**WHAT IS NEEDED:** Every record below should be retyped exactly, and no picture should appear in the copy.
═══ INFORMATION
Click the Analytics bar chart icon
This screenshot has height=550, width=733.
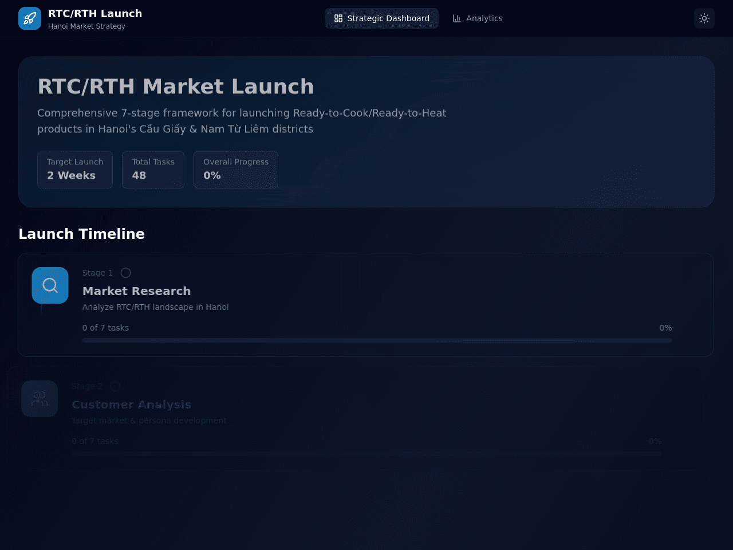(x=457, y=18)
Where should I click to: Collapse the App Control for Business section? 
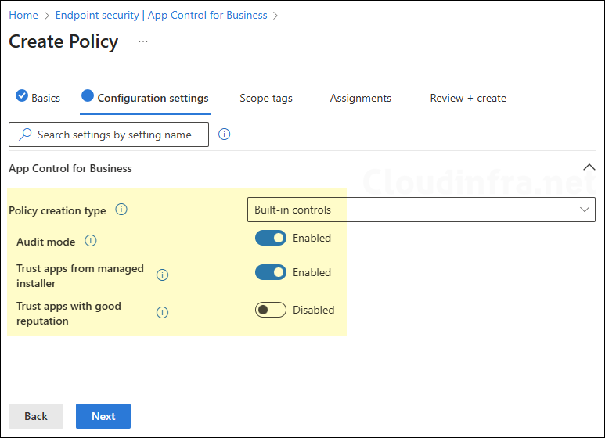[589, 167]
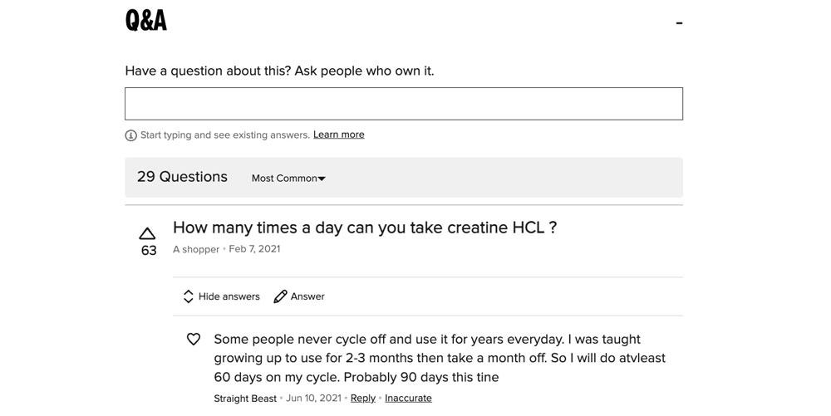Toggle the Hide answers label
The width and height of the screenshot is (831, 416).
(x=229, y=296)
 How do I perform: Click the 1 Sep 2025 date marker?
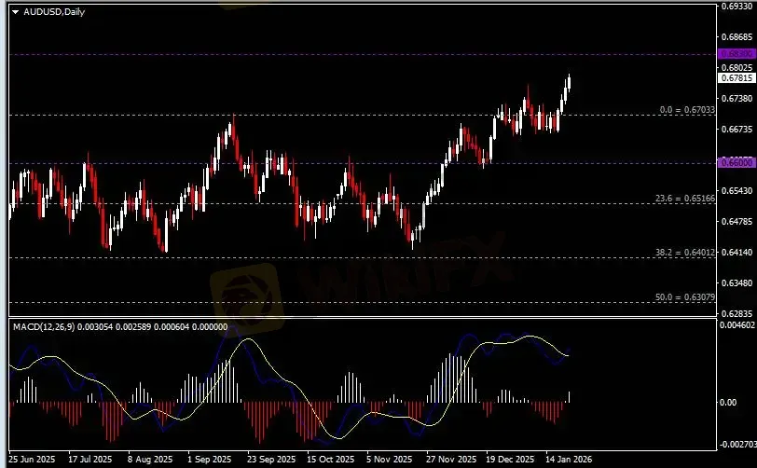click(209, 459)
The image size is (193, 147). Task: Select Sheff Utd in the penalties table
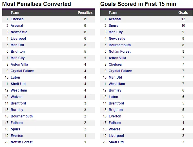pos(18,84)
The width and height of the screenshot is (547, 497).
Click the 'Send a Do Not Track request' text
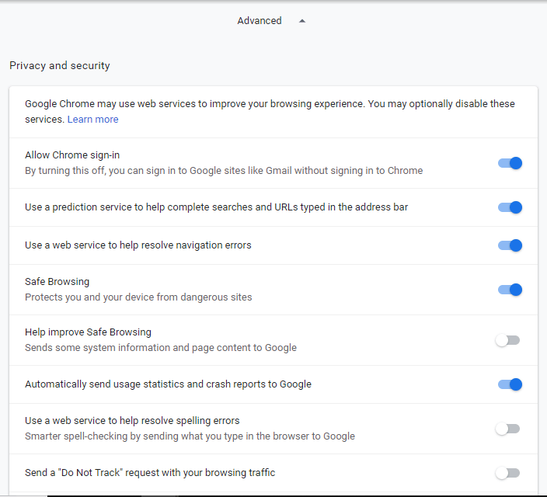pos(150,473)
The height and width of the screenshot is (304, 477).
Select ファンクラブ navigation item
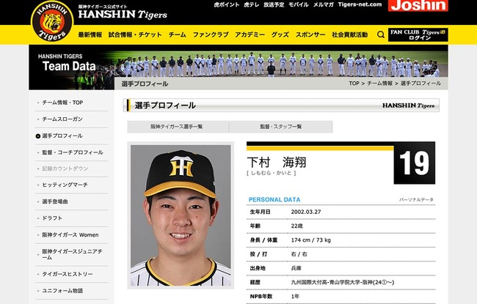[x=211, y=34]
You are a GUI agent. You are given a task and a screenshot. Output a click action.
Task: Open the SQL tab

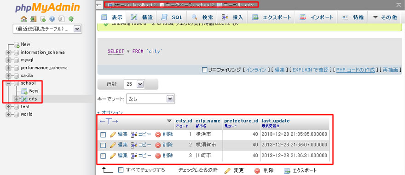[172, 18]
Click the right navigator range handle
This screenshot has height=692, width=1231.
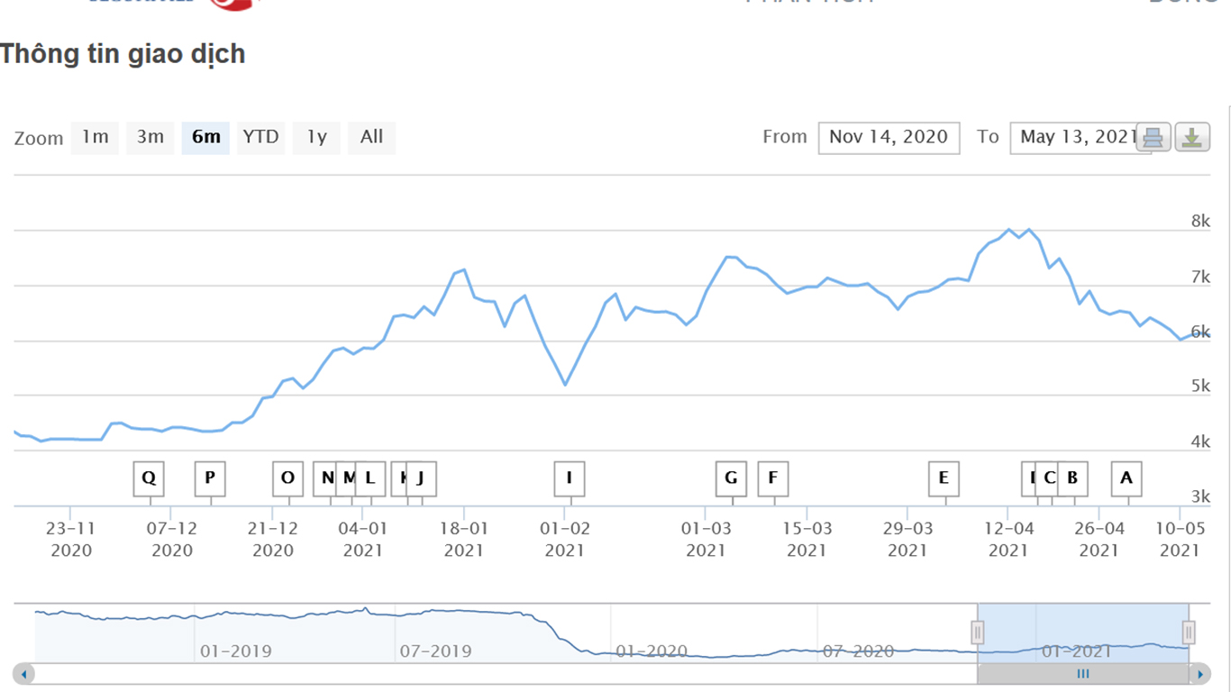tap(1189, 633)
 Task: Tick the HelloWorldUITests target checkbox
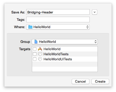[x=35, y=59]
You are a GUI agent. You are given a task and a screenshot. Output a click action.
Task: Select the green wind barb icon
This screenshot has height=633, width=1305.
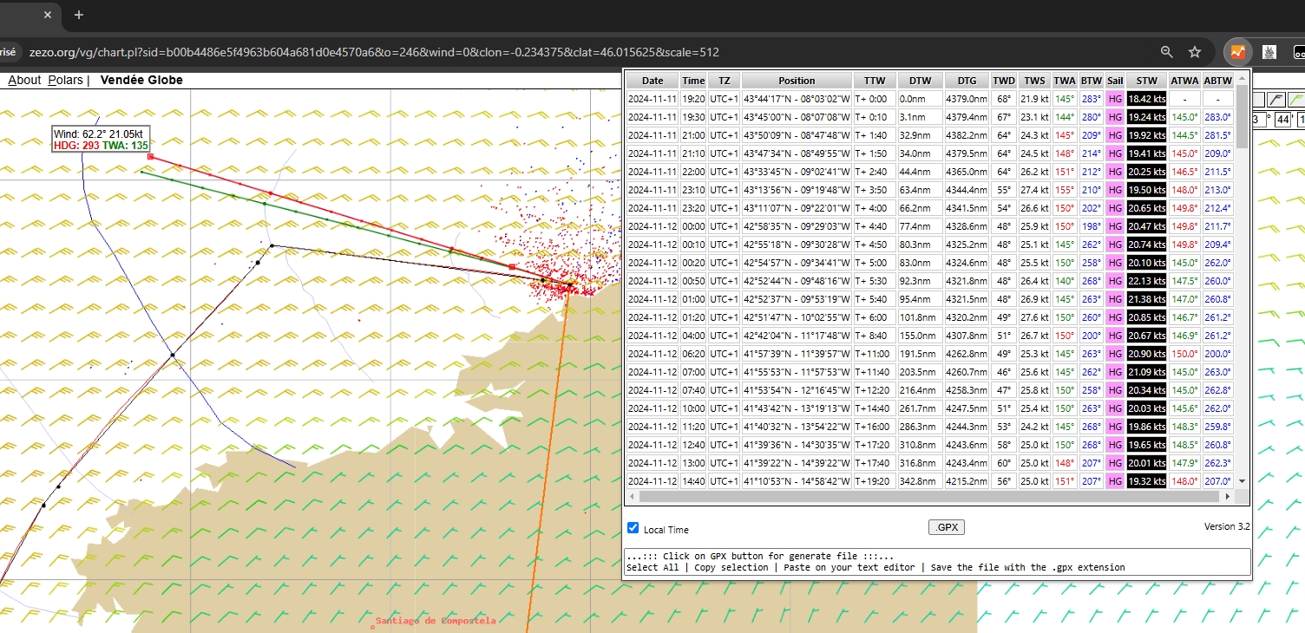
══════
**RESPONSE:**
Click the Analytics bar chart icon
This screenshot has height=550, width=733.
(x=457, y=18)
Where should I click to: Collapse the App Control for Business section? 
[589, 167]
Toggle the Hide answers label
The width and height of the screenshot is (831, 416).
(x=229, y=296)
 How do I perform: Click the 1 Sep 2025 date marker?
click(209, 459)
The image size is (193, 147). Task: Select Sheff Utd in the penalties table
pos(18,84)
The width and height of the screenshot is (547, 497).
Click the 'Send a Do Not Track request' text
pos(150,473)
The height and width of the screenshot is (304, 477).
Select ファンクラブ navigation item
[x=211, y=34]
You are a GUI agent. You are given a task and a screenshot. Output a click action.
Task: Open the SQL tab

[172, 18]
Click the right navigator range handle
This screenshot has height=692, width=1231.
tap(1189, 633)
 Task: Tick the HelloWorldUITests target checkbox
[x=35, y=59]
You are a GUI agent. You are given a task and a screenshot. Output a click action.
Task: Select the green wind barb icon
This screenshot has height=633, width=1305.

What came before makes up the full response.